第58回日本小児循環器学会総会・学術集会

講演情報

一般口演

外科治療

一般口演33(III-OR33)
外科治療 Ⅱ

2022年7月23日(土) 10:30 〜 11:20 第6会場 (小ホール)

座長:落合 由恵(JCHO九州病院 心臓血管外科)
座長:芳村 直樹(富山大学 第1外科)

[III-OR33-03] Bidirectional Glenn手術時にadditional flowを残すことでFontanの成績は改善するか?当院のBidirectional GlennおよびFontan手術の中長期成績と危険因子の検討

小林 純子1,2, 川畑 拓也1,2, 黒子 洋介1,2, 小谷 恭弘1,2, 笠原 真悟1,2 (1.岡山大学病院 心臓血管外科, 2.岡山大学学術研究院 医歯薬学域 心臓血管外科学)

キーワード:Bidirectional Glenn手術, Additional flow, Fontan手術

背景:Fontan時のより良い肺血管条件のため当院ではBidirectional Glenn(BDG)時に積極的に肺動脈へadditional blood flowを残している。BDGとFontan後の成績をadditional flowの観点から検討した。方法:当院で1993年1月から2015年12月に施行したBDG406例のうち追跡可能な367例を検討した。
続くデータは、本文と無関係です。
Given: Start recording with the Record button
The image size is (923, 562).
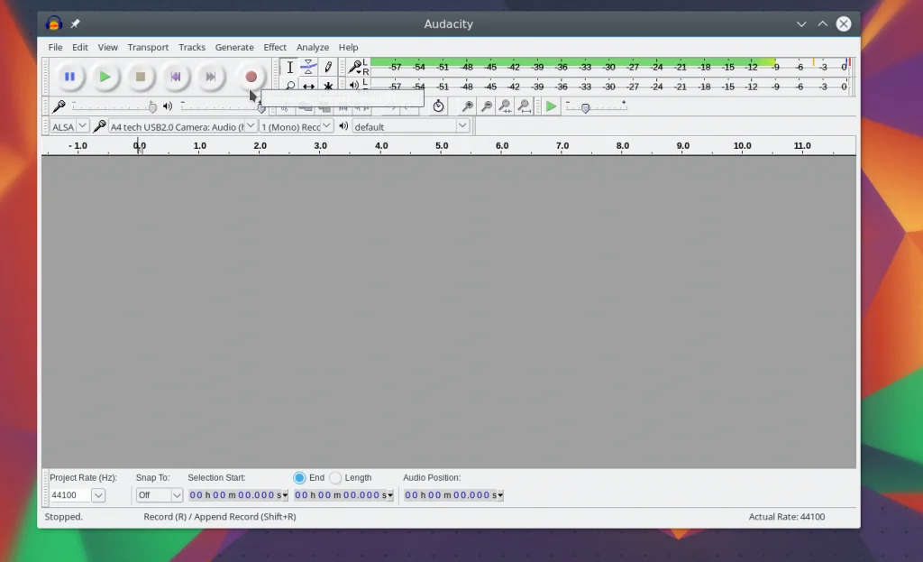Looking at the screenshot, I should (251, 77).
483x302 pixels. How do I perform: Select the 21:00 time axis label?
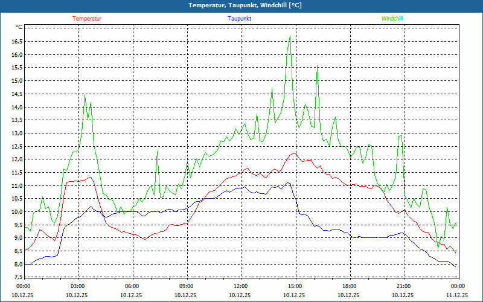point(403,286)
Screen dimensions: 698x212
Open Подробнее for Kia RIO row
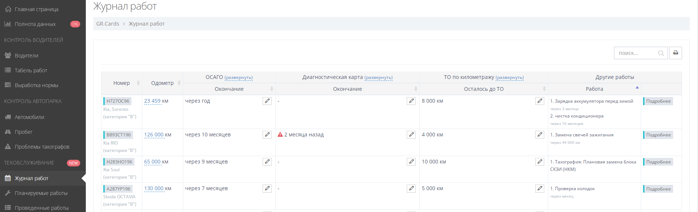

またFontan到達例の中長期成績を検討した。結果:症例は左室型単心室145例、右室型単心室222例(HLHS 92例、Asplenia 66例)で、BDGは生後11[7-20]カ月、体重6.1[5.1-8.1]kgで行った。Additional flowは198例(54.0%)で残存させ、main PA 119例(32.4%)、RVPA shunt 61例(17.2%)、BT shunt 17例(4.6%)だった。観察期間中に311例(84.7%)がFontan到達し、Fontan前死亡26例、BDG takedown6例だった。多変量解析によるFontan前死亡の危険因子としてBDG時の高肺血管抵抗(p=0.048)と房室弁逆流(p=0.029)が示唆された。次にadditional flowあり群となし群の比較を行った。あり群でBDG前Qp/Qsが有意に低かったが(p=0.009)、肺動脈圧、肺血管抵抗、PA index、心室駆出率、房室弁逆流に有意差なく、Fontan到達と到達前死亡も両群で有意差を認めなかった。さらに2015年12月までにFontan到達し追跡不能や細胞治療例を除外した236例を検討した。Additional flowあり(P)群(n=128)はなし(N)群(n=108)に比較しFontan前PA index(P: 261[204-352] vs. N: 224[194-269]mm2/m2, p<0.001)とQp/Qs(p=0.011)が有意に高く、肺血管抵抗(P: 1.43[1.03-1.92] vs. N: 1.74[1.41-2.22]Wood単位, p<0.001)と肺動脈圧(p=0.003)が有意に低く、房室弁逆流は差がなかった。P群はFontan術後ICU滞在日数が有意に短く(p=0.043)、肺動脈再介入が比較的少なかった(p=0.073)。結語:当院の検討では、BDG時にadditional flowを残すことで死亡率や房室弁逆流の増悪なくFontan時の肺血管条件の改善、Fontan術後ICU滞在日数の短縮、肺動脈再介入の減少ができる可能性が示唆された。